Si tratta di una speranza: non di una previsione che si promette dei futuri possibili, ma di quest’attesa che senza attendere nulla lascia venire e ritornare un tocco di eternità. Questo deve tutto e non deve niente alla successione, all’incorporazione del movimento già passato e all’anticipazione del suo proseguimento. Piuttosto, essa riprende ogni volta il suo stesso cominciamento: l’ouverture, l’ attacco del suono, quell’idea secondo cui il suono modulato già si precede e si succede senza che sia mai possibile fissare un punto zero.
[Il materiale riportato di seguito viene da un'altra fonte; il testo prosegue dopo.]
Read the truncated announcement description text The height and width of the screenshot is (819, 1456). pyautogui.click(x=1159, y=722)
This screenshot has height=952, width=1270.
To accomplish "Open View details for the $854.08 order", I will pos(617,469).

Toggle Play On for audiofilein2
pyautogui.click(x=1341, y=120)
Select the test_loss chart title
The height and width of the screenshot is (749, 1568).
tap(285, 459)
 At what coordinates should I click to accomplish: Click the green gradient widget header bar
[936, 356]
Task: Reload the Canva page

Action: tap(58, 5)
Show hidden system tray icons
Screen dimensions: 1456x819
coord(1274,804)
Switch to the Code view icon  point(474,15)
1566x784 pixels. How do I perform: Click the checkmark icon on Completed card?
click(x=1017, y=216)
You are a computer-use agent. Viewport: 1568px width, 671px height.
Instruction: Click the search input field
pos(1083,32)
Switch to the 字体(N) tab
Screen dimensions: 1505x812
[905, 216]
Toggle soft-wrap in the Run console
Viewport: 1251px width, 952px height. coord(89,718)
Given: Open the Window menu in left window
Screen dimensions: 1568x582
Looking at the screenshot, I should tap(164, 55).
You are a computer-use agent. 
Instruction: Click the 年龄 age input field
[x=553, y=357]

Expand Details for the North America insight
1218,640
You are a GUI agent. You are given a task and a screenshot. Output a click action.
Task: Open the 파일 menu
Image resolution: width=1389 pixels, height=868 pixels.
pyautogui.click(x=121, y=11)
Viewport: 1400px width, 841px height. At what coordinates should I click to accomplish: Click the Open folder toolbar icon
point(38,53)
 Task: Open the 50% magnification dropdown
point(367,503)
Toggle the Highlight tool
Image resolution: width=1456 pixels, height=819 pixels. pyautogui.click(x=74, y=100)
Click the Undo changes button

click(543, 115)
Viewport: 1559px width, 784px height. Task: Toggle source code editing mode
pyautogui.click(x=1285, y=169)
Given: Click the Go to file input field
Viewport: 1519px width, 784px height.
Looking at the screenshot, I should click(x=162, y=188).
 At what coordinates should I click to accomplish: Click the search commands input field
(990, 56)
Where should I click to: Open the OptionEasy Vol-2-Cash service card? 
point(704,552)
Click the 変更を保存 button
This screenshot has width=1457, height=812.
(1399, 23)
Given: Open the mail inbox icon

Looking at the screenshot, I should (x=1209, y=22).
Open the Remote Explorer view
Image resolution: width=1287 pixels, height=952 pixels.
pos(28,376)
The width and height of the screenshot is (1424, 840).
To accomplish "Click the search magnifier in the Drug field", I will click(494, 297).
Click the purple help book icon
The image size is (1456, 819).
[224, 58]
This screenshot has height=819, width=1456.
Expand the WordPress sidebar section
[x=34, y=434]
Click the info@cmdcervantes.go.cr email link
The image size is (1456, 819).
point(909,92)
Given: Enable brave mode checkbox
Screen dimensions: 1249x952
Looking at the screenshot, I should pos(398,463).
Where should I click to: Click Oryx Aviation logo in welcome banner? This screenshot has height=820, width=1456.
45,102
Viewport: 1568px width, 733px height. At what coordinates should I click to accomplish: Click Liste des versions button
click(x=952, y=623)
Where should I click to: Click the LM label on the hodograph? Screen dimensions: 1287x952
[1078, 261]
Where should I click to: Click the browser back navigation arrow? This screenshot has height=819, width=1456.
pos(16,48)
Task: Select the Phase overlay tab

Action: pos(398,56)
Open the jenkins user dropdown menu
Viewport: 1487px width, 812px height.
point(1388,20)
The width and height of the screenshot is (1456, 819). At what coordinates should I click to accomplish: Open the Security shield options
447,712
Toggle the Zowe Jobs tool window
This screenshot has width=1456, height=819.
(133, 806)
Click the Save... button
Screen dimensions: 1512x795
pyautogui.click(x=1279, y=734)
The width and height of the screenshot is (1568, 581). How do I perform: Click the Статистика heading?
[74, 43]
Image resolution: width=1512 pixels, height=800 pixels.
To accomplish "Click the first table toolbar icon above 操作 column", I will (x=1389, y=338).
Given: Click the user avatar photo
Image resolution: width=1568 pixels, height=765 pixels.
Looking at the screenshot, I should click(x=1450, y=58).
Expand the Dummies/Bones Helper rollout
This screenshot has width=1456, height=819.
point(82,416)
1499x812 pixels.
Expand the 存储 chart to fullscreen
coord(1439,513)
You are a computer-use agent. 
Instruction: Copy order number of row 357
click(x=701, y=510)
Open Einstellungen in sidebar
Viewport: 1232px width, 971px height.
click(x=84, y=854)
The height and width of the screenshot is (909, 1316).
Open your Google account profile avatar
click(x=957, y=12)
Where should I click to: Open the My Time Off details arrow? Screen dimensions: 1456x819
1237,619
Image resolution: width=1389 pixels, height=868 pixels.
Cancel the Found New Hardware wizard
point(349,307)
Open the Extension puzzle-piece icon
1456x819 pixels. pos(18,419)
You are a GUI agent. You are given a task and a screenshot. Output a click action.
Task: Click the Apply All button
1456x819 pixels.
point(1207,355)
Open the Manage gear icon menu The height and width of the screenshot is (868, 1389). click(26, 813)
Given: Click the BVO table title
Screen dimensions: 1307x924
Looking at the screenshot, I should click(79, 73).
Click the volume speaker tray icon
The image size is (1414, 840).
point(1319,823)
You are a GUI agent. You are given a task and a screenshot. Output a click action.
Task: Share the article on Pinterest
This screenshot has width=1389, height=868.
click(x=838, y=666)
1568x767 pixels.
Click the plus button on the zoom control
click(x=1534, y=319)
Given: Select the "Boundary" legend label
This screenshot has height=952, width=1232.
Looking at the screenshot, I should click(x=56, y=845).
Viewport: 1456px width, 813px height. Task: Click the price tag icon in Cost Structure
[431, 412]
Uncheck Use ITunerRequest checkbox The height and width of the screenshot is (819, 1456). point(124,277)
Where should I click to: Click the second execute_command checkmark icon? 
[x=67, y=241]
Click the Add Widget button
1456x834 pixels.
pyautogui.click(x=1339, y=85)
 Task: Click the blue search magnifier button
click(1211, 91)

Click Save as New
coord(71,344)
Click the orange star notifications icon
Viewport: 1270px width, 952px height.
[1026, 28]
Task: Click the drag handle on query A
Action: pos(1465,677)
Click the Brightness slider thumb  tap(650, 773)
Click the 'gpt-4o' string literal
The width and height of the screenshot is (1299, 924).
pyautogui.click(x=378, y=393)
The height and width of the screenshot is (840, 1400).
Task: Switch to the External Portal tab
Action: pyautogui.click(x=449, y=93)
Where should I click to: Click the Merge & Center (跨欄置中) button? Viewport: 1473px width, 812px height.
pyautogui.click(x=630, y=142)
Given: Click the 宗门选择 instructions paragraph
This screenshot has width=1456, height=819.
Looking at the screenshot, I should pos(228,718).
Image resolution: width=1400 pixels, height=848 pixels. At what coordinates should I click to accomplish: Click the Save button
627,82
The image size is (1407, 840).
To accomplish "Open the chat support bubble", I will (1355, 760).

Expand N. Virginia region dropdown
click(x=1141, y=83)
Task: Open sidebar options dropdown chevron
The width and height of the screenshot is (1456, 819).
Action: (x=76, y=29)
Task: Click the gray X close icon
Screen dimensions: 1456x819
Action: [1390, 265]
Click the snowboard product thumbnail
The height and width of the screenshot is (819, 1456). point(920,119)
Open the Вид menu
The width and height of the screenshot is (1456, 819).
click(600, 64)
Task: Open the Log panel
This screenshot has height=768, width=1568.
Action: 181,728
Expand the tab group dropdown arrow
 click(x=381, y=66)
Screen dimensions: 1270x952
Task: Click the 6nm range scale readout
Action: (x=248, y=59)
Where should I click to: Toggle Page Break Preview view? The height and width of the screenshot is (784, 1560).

È ciò in cui il suono risuona; esso pone in questione se stesso per essere ciò che è: sonoro.
Musica è l’arte della speranza della risonanza: un senso che non produce senso se non in ragione del suo ripercuotersi in se stesso. Si chiama e si ricorda, ricordando in sé e a se stesso, ogni volta, la nascita della musica, vale a dire l’apertura di un mondo in risonanza; un mondo sottratto alle disposizioni degli oggetti e dei soggetti, ricondotto alla propria ampiezza e che non produce senso, o meglio non ha la sua verità, se non nell’affermazione che modula questa ampiezza.
Non è dunque un uditore che ascolta, e al limite poco importa che sia o no musicista. L’ascolto è musicale quando è la musica ad ascoltare se stessa. La musica se ne torna, si ricorda, si risente come la risonanza stessa: un rapporto a sé deprivato, spogliato di ogni egoità e di ogni ipseità. Né «se stesso» né l’altro; né l’identità, né la differenza, ma l’alterazione e la variazione, la modulazione del presente che lo cambia in attesa della propria eternità, sempre imminente e sempre differita; poiché essa non risiede in alcun tempo. Musica è l’arte di far ritornare in ogni tempo il di fuori dal tempo, in ogni momento il cominciamento che si ascolta cominciare e ricominciare. Nella risonanza si esegue – e dunque si ascolta – l’inesauribile ritorno dell’eternità. Questo ritorno, questa revenance, non è inesauribile se non per il fatto che il cominciamento, quando comincia, si perde. Il tremito che lo rende possibile e apre la sospensione, la tenuta dell’istante, è anche l’inadempimento che lo esaurisce e lo destina all’oblio. Il cominciamento ritorna con l’oblio del cominciamento e con l’imminenza di una sparizione sempre rinnovata.
Ascoltandosi, la musica arriva ad ascoltare la singolarissima risonanza della fine nella nascita e della pena nella gioia, l’una e l’altra che si alterano senza confondersi né snaturarsi. Non si verifica qui nessuna unione dei contrari, perché non ci sono contrari, nessuna opposizione. C’è solo contrapposizione, contrappunto del canto e del discanto che si inseguono giro dopo giro in ciò che si vorrebbe, senza tuttavia osarlo, chiamare un incantamento.
Jean-Luc Nancy, Nella musica la tenuta dell’istante, il manifesto, 28 settembre 2006, p. 13.